::: 提示文 :::

前記撮影ステップの処理により撮影された前記被写体の複数の画像を記憶する記憶ステップをさらに含むようにさせ、前記選択ステップの処理では、前記記憶ステップの処理により記憶されている前記複数の画像の中から、前記第1の表示制御ステップの処理により表示が制御される前記第1の落書き対象画像および前記第2の落書き対象画像を選択するようにさせることができる。
前記第1の受付手段および前記第2の受付手段は、前記落書きを消去する操作をさらに受け付け、前記落書きステップの処理では、前記落書きを消去する前記操作に従って、前記落書きを消去するようにさせることができる。
前記シートの分割数を選択するための分割数選択画面の表示を制御する第2の表示制御ステップをさらに含むようにすることができる。
前記第1の受付手段と前記第2の受付手段が、前記第1の落書き対象画像および前記第2の落書き対象画像の同一位置に落書き入力を受け付けた場合、前記第1の表示制御ステップの処理では、利用者が意図していない図形を表示させるようにさせることができる。
前記第1の表示制御ステップの処理では、前記選択ステップの処理により前記落書き対象画像の一覧の中から前記落書き対象画像が選択された場合、前記第1の表示画面または前記第2の表示画面に表示させる前記落書き対象画像を変更するようにさせることができる。

::: データセット :::

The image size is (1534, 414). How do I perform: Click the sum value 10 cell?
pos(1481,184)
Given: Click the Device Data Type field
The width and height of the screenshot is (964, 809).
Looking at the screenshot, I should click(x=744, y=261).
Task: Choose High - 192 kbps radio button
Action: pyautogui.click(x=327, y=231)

:::
::: データセット :::

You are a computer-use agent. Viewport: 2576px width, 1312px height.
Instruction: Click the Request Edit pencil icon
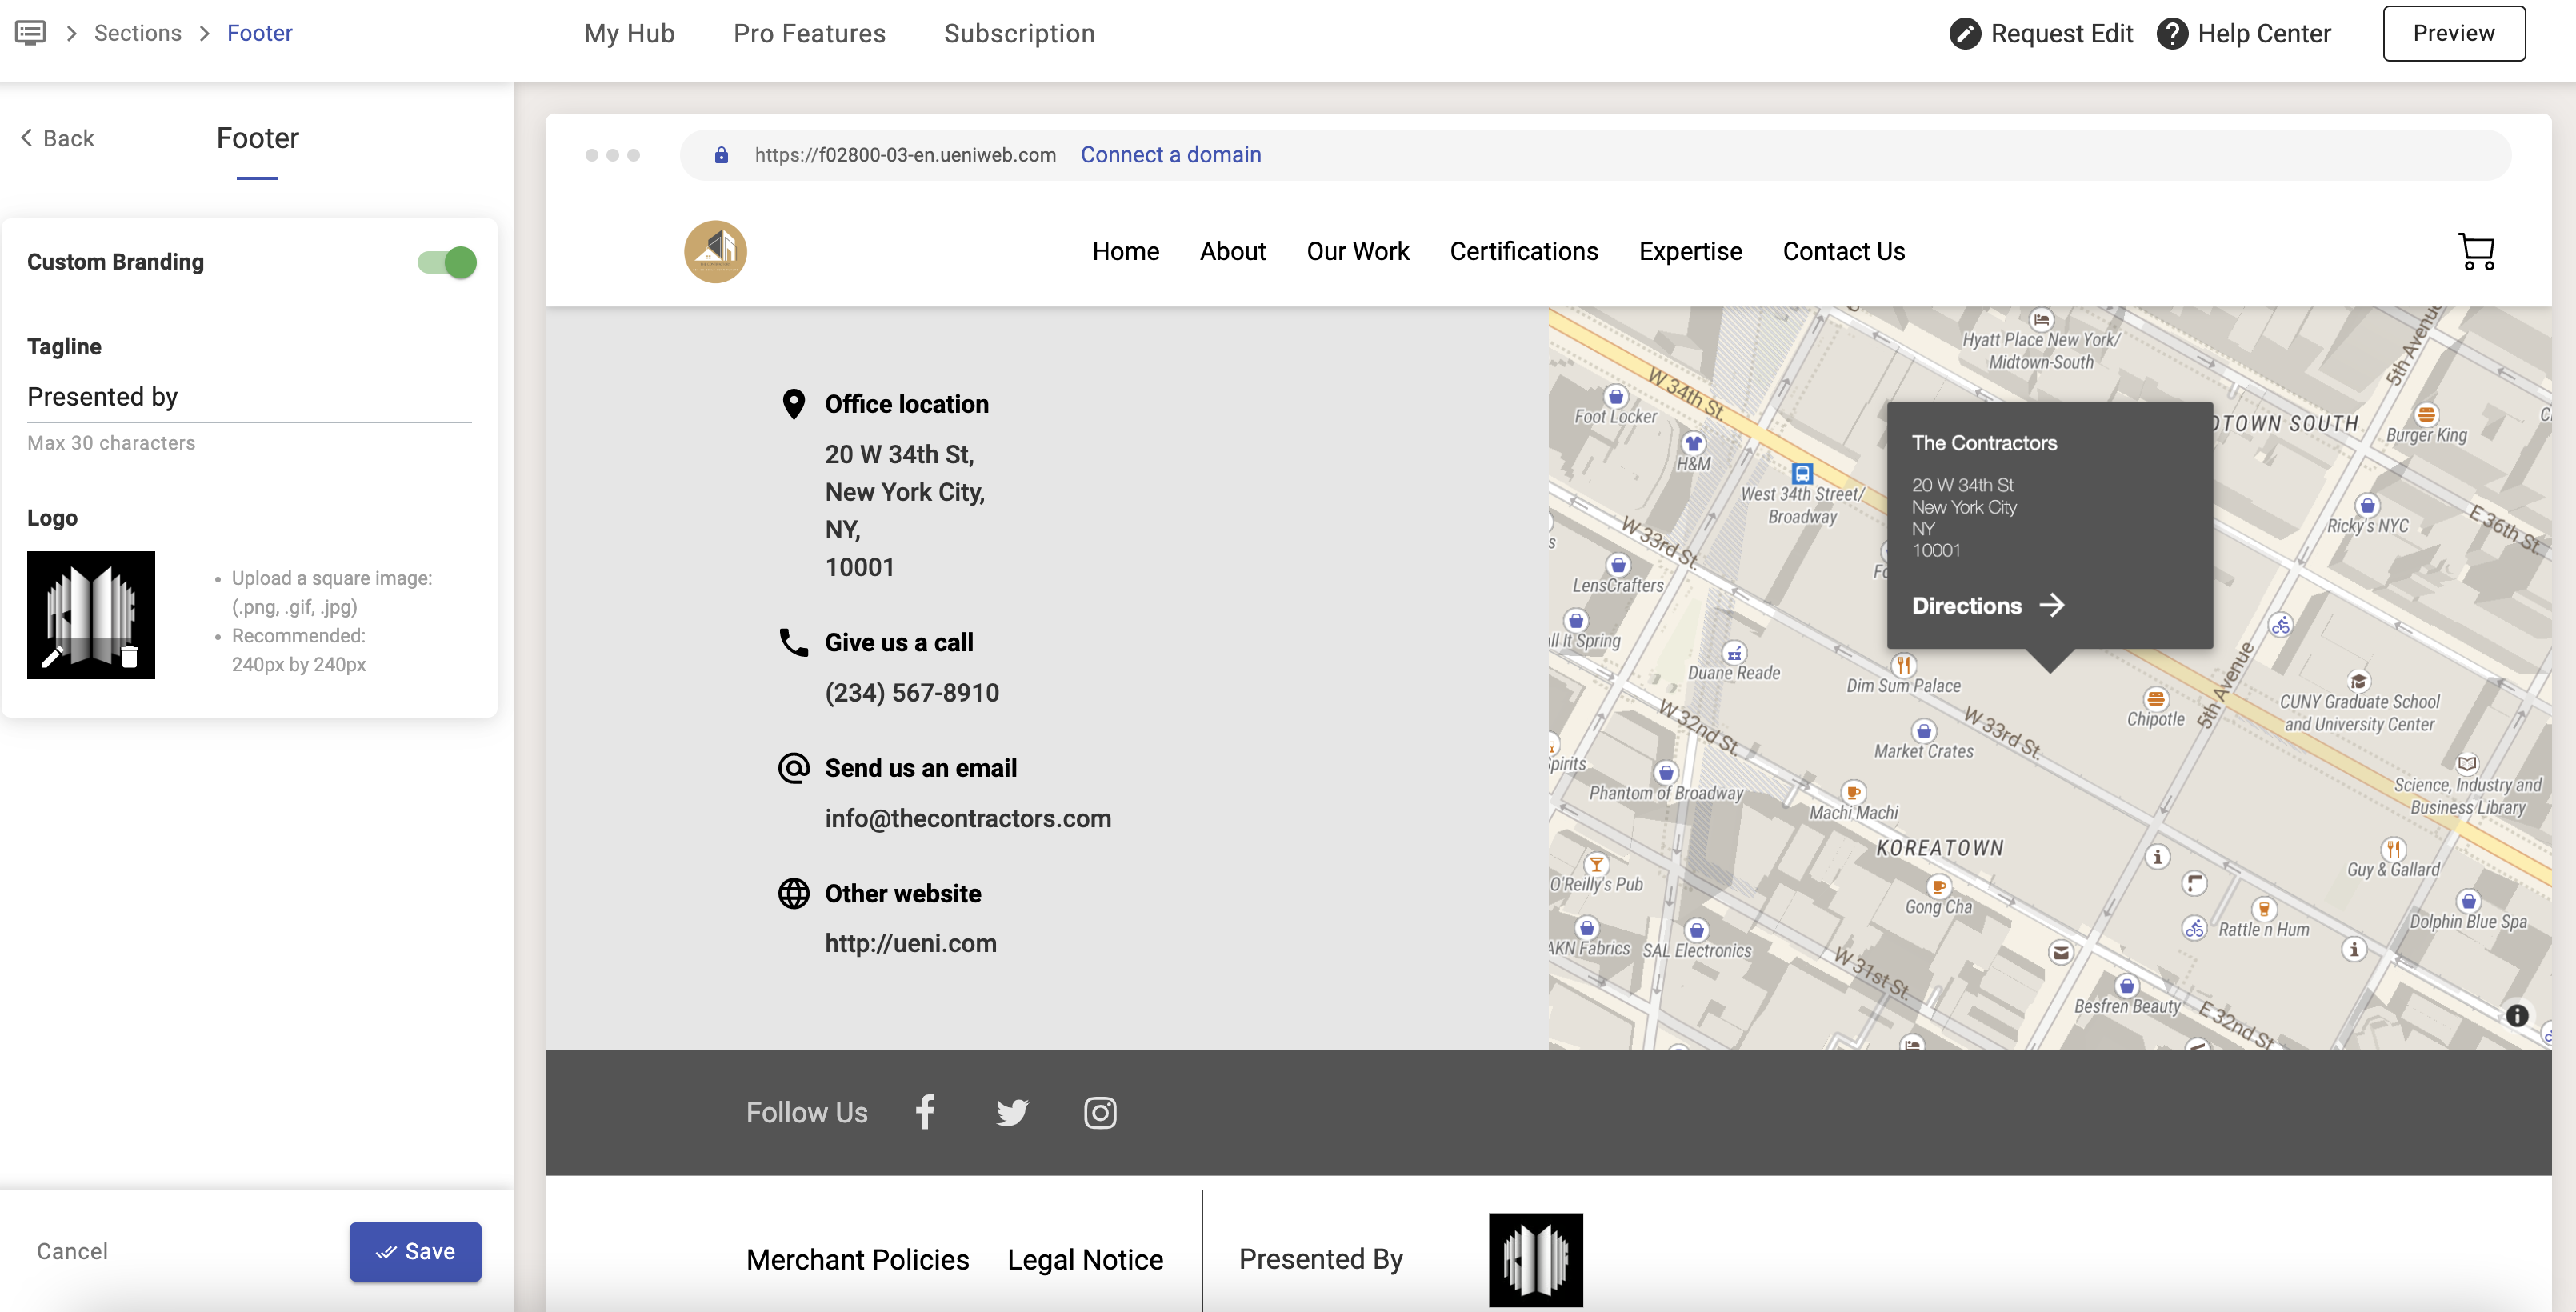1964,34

:::
::: データセット :::

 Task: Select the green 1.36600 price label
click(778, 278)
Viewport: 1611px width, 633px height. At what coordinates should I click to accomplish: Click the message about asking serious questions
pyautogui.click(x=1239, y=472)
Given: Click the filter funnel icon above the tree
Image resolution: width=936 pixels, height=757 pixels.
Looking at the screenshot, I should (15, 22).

:::

作業指示 –
1) 次の記述(a)〜(c)が、落書き対象画像の処理を述べた提示文の内容と一致するかを判定してください。各記述について「はい」または「いいえ」で答え、判断の根拠となる提示文の語句を一字一句そのまま引用してください。
(a) 第1の受付手段および第2の受付手段は、落書きを消去する操作も受け付ける。
(b) 分割数選択画面の表示は、第1の表示制御ステップによって制御される。
(c) 記憶ステップでは、被写体の画像を1枚だけ記憶する。
2) 落書き対象画像の処理を述べた提示文を、その最後の文の後から続けて執筆してください。

最終回答 –
1)
(a) はい。「前記第1の受付手段および前記第2の受付手段は、前記落書きを消去する操作をさらに受け付け」
(b) いいえ。「前記シートの分割数を選択するための分割数選択画面の表示を制御する第2の表示制御ステップ」
(c) いいえ。「前記被写体の複数の画像を記憶する記憶ステップ」

2)
【0016】
本発明のプログラムは、被写体を撮影する撮影手段と、撮影手段により撮影された被写体の画像を表示する、同一筐体に設けられた第1の表示画面と第2の表示画面から構成される表示手段とを備える画像印刷装置を制御するコンピュータに、被写体の複数の画像のうちの、落書きの対象となる落書き対象画像の一覧の表示手段への表示、並びに落書き対象画像の一覧から選択された第1の落書き対象画像および第2の落書き対象画像の表示手段への表示を制御する表示制御ステップと、表示制御ステップの処理により表示手段への表示が制御された落書き対象画像の一覧の中から、第1の表示画面に表示させる第1の落書き対象画像および第2の表示画面に表示させる第2の落書き対象画像を選択する選択ステップと、第1の表示画面に表示された第1の落書き対象画像に対して入力された落書き入力を第1の受付手段により受け付け、第2の表示画面に表示された第2の落書き対象画像に対して入力された落書き入力を第2の受付手段により受け付ける受付ステップと、受付ステップの処理により第1の落書き対象画像に対して入力が受け付けられた落書き入力に基づいて、第1の落書き対象画像に落書きし、第2の落書き対象画像に対して入力が受け付けられた落書き入力に基づいて、第2の落書き対象画像に落書きする落書きステップと、落書きステップの処理により落書きされた落書き対象画像をシートに印刷する印刷ステップとを実行させ、落書きステップの処理では、選択ステップの処理により選択された第1の落書き対象画像と第2の落書き対象画像が同一の画像であった場合、第1の落書き対象画像に対して受け付けられた落書き入力に基づいて、第1の落書き対象画像に落書きし、第1の落書き対象画像に対して受け付けられた落書き入力に基づいて、第1の落書き対象画像にされた落書きを第2の落書き対象画像に反映させて、第2の落書き対象画像に落書きし、第2の落書き対象画像に対して受け付けられた落書き入力に基づいて、第2の落書き対象画像に落書きし、第2の落書き対象画像に対して受け付けられた落書き入力に基づいて、第2の落書き対象画像にされた落書きを第1の落書き対象画像に反映させて、第1の落書き対象画像に落書きする処理を繰り返し、表示制御ステップの処理では、落書きステップの処理により落書きされた第1の落書き対象画像の第1の表示画面への表示を制御し、落書きステップの処理により落書きされた第2の落書き対象画像の第2の表示画面への表示を制御することを特徴とする。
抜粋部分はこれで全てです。